В предотъездные годы Олег виделся с Борькой редко. Иногда Слабинзон приезжал к нему в гости, как он любил выразиться, на выселки. Друзья, чтобы остаться наедине, выходили на балкон и, поплевывая вниз с одиннадцатиэтажной высоты, рассуждали о женщинах или беззлобно переругивались. Нет, они не ссорились… Но Слабинзон вдруг прозрел в своем студенческом дружке типического представителя злой силы, упорно не выпускавшей его из СССР. Он не успокоился и потом, когда Башмакова с позором выгнали из райкома:
– Довели вы страну, коммуняки проклятые, с вашей драной советской властью!!
– Здрасте! – обижался Башмаков. – Это не моя бабушка, а твоя на Дону советскую власть устанавливала! Моя бабушка гусей под Егорьевском пасла…
Про устанавливавшего в Егорьевске советскую власть дедушку он благоразумно умалчивал.

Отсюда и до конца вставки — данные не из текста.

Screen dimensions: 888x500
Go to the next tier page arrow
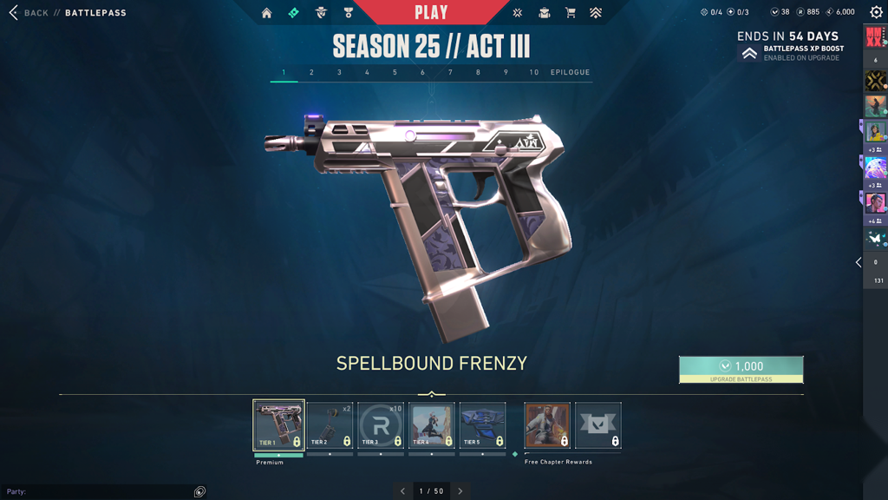click(x=460, y=491)
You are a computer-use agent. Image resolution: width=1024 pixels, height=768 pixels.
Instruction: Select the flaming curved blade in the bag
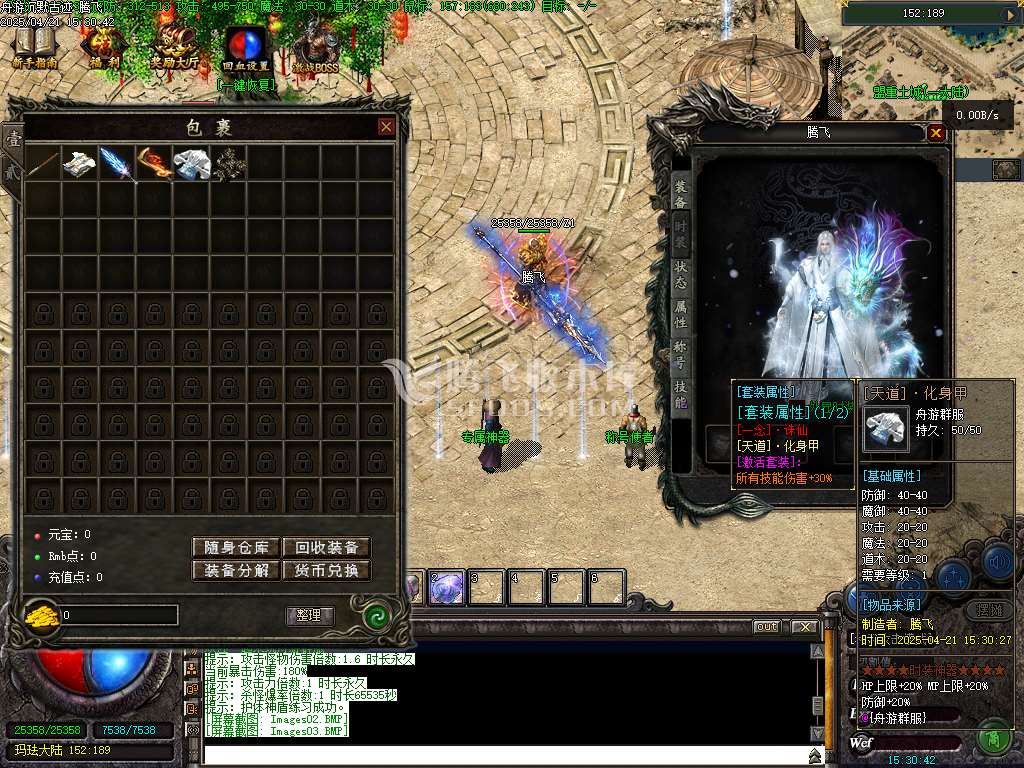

– Так бы и пасла до сих пор, если б не моя бабушка Ася! А вместо благодарности вы меня держите в этой хреновой стране…
– А вот этого не надо!
– Так я и предполагал. Тунеядыч, ты становишься антисемитом! И когда начнутся погромы, ты меня не спрячешь!
– Спрячу.
– Не-ет, не спрячешь!
Но эти разговоры начались позже, а тогда Слабинзон, еще не травмированный своей большой любовью и суровыми буднями отказника, относился к райкомовской деятельности приятеля с насмешливым благодушием и, выслушав рассказ Башмакова о семейных утеснениях, вдруг страшно возмутился этим скобарством и решительно посоветовал:
– А ты возьми и уйди!
– Куда?
– Да хоть ко мне. Только кровать с собой захвати. У меня один станок. Будем хороводы вместе водить!
– А Борис Исаакович?
– Деду все равно – он сейчас командарма Павлова реабилитирует и Мехлиса ненавидит.
Эскейпер положил фотографии на широкую ручку румынского дивана. Ручка была изгрызена двортерьером Маугли, купленным после многомесячного Дашкиного нытья. Диванную ручку щенку, впрочем, простили, но после съеденных Катиных модельных туфелек пес был отдан на перевоспитание Петру Никифоровичу, пережил его и теперь, еле волоча ноги, скрашивает одинокую садово-огородную старость Зинаиды Ивановны.
Диван за эти годы совсем расходился и стал для супружеского сна почти непригоден. Катя собралась переставить его в предполагаемую гостиную, которая благодаря величине этого румынского отщепенца, наверное, сразу превратится в своего рода диванную. А для сна и сопутствующих ему удовлетворений она задумала купить арабскую кровать. М-да, юным телам под любовь требуется еще меньше квадратных метров, чем под могилу, а остывающей плоти подавай арабское раздолье. И слава богу, что не купила она эту чертову арабскую кровать! Ведь как обидно, если тебя не просто бросают, а бросают в новой, мягкой, широкой и безлюдной, как Аравийская пустыня, кровати! А с другой стороны – остаться одной на старом, добром, многое помнящем диване еще обиднее. Башмаков, используя условную и несколько завышенную среднемесячную цифру, подсчитал, сколько же примерно раз они с Катей обладали друг другом на этом диване, и поразился внушительности полученного результата.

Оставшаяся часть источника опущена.